Enunciado da tarefa: Dê seguimento ao excerto do blogue sobre política portuguesa e europeia, a partir da última frase apresentada.

Excerto da página:

═══

Lisbon first (27): Privilégios da capitalidade

Vale a pena ler este artigo sobre as vantagens de Lisboa quanto a infraestruturas e serviços públicos, não no contexto ancional, mas sim no quadro da própria área metropolitana de Lisboa (AML), uma perspetiva em geral ignorada.

Decididamente, há um critério imperioso quando a investimentos naquelas áreas: Lisboa, primeiro!

terça-feira, 4 de outubro de 2022

+ Europa (65): A nova Comunidade Política Europeia

No próximo dia 6 vai ter lugar em Praga, sob a égide da presidência checa da Conselho da UE, a primeira reunião preparatória da nova Comunidade Política Europeia, que foi proposta em maio passado pelo Presidente francês, Macron, para congregar a UE e os demais países europeus, independentemente da sua relação com a União.

Como é bom de ver, a nova organização não deve ser concebida, como alguns pretendem, como um clube de candidatos ou futuros candidatos à integração na União - o que limitaria o seu âmbito geográfico e político -, devendo ser antes uma plataforma paneuropeia de cooperação política, económica e cultural aprofundada entre a UE e todos os países à sua volta que compartilhem os seus valores fundamentais, incluindo países que saíram da União (como o Reino Unido), os que renunciaram a entrar (como a Islândia, Noruega ou a Suíça), os que não têm perspetivas de entrar (como a Turquia), ou os que são candidatos ou pré-candidatos à entrada (como os balcânicos ou a Ucrânia).

Todavia, para valorizar a CPE, não seria deslocado que a UE estabelecesse como novo critério de candidatura à adesão a integração prévia na CPE pelo período de pelo menos cinco anos.

Adenda
Concordo com este argumento: a CPE é uma plataforma apropriada para a imprescíndivel cooperação alargada entre os países da UE e o Reino Unido, limitando os estragos do Brexit.

Privilégios (8): Os custos da inflação

Nesta manchete do Público de hoje denuncia-se o facto de cerca de 70% dos funcionários públicos irem perder poder de compra no próximo ano, por o aumento da remuneração prometido pelo Governo ser inferior à taxa de inflação prevista.

═══

Dados:
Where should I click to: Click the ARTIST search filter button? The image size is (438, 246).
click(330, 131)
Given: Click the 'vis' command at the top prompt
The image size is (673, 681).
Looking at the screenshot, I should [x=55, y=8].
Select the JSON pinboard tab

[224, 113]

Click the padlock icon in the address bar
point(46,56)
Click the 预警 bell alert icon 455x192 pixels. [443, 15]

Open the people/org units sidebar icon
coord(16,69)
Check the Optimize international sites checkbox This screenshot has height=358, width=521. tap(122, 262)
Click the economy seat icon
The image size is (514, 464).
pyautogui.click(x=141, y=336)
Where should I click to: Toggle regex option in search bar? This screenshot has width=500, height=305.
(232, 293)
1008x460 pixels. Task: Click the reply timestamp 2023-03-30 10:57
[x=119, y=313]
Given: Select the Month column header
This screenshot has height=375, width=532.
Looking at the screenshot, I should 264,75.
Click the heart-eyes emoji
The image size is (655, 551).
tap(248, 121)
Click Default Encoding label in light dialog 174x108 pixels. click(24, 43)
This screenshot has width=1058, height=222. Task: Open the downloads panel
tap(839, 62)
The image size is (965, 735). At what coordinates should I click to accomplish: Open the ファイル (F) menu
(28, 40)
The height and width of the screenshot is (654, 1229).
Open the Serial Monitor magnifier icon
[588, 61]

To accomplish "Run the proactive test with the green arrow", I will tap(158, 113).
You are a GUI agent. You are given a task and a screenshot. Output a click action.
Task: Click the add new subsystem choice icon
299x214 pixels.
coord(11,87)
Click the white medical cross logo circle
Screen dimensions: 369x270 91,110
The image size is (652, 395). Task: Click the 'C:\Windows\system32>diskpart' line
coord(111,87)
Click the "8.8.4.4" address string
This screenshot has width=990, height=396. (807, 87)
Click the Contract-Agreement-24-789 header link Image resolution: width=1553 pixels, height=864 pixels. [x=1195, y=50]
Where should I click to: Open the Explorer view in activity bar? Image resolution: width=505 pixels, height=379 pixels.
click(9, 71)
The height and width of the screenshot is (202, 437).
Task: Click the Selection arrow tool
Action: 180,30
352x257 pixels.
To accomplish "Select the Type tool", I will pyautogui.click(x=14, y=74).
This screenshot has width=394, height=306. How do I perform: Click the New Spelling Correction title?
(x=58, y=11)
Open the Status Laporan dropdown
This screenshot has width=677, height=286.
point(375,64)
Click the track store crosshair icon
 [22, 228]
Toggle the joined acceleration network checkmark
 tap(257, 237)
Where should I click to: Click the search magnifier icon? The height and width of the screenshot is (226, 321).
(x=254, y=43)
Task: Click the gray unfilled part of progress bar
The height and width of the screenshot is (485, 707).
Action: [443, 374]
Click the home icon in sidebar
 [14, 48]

═══

Resposta ao exercício:
Ora, o que há de característico nos processos inflacionistas é que tendencialmente toda a gente, principalmente entre os trabalhadores por conta de outrem, perde poder de compra, por as suas remunerações não acompanharem a subida dos preços. Sendo de registar que o Estado compensa essa perda quanto aos funcionários de menores remunerações, a verdade é que tal garantia não existe em relação ao setor privado (incluindo os trabalhadores do Público...).

Mais uma vantagem para os funcionários públicos... 

Adenda
Um leitor observa que, se o salário mínimo for atualizado em conformidade com taxa de inflação, também os trabalhadores do setor privado com menor rendimento deixarão de ser penalizados no seu poder de compra, como é justo. Tem razão, mas essa solução deveria valer para todos os trabalhadores, sem uma solução específica, mais favorável, para a função pública.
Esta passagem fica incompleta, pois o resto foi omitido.